You have:
R (ABCDEFGH)
AB-->D
B-->C
B-->E
A-->H
H-->G
I'm not sure how you resulted in the decompositions but the first thing to do usually is to find the candidate keys if the relations. Here there is only one, the ABF
.
Then you identify that the relation is not in 2NF, as there are dependencies on parts of candidate keys and not the whole of them (this part seems to have been done it quite well.) The partial dependencies (on parts of the candidate keys) are these and you only missed the last one, that can be derived from the others:
AB-->D
B-->C
B-->E
A-->H
A-->G -- missed this one
So (leaving the first question for the end), the decompositions to:
R (ABCDEFGH)
-- splitting because of the AB -> D, fine
R*(ABCEFGH) R1 (ABD)
-- splitting because of the B -> C, fine
R**(ABEFGH) R2 (BC)
-- splitting because of the B -> E, fine
R***(ABFGH) R3 (BE)
are rather fine, except some minor details like the D
reappearing in the R
relation.
The next part which is your second question regarding the A->H
and H-G
was problematic due to your missing of the implied A->G
dependency. It should be:
-- splitting because of the A -> HG
R****(ABF) R4 (AHG)
We have now resulted in 5 relations, all in 2NF:
R**** (ABF)
R1 (ABD) -- AB-> D
R2 (BC) -- B -> C
R3 (BE) -- B -> E
R4 (AHG) -- A -> HG , H -> G
In fact all are in 3NF except for R4
. So, we have to split that into two relations:
R4* (AH) -- A -> H
R5 (HG) -- H -> G
We now have 6 relations (R****, R1, R2, R3, R4*, R5) which are all in 3NF and BCNF as well. In fact they are all in 4, 5 and 6NF.

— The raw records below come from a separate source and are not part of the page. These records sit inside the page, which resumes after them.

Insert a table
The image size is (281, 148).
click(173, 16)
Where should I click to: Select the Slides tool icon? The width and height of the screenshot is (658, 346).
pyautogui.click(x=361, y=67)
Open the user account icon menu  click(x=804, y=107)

Regarding your first question, you could have used one split into (BCE)
instead of the two (BC)
and (BE)
and it would have been perfectly fine. Your final result would be five relations (instead of six), all in 3NF - and all the way up to BCNF, 4NF, 5NF, 6NF (except for that (BCE)
which is in 5NF.)
Best Answer
If you quote & use definitions for FD (functional dependency), partial FD & transitive FD & for when they hold in a table (value or variable), you will see that they have nothing to do with FKs (foreign keys) or any other table(s).

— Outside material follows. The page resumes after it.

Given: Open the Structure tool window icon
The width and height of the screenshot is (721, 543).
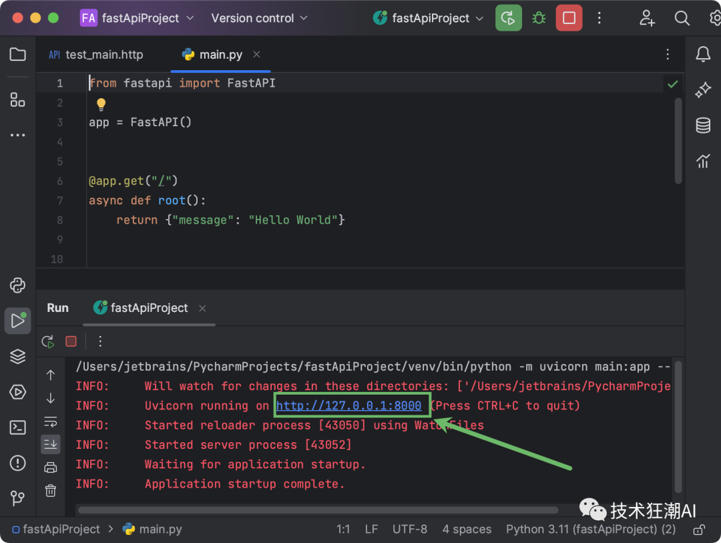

Also you will see that they have nothing to do with an everyday notion of "derived from". A set of columns is "(functionally) dependent on" another set or single column when/iff certain conditions are true, as given in the definitions.
Also you will see that the FDs that hold in a table variable are determined by all the values that can arise for it. That is determined by the condition for rows going in the variable in a business situation & all the possible business situations that can arise. But it has nothing to do with whether (a part of) a variable's value "can change after" it holds some different value.
Also if you quote & use definitions for 2NF & 3NF you will see that it is only certain partial and transitive FDs that matter to those NFs.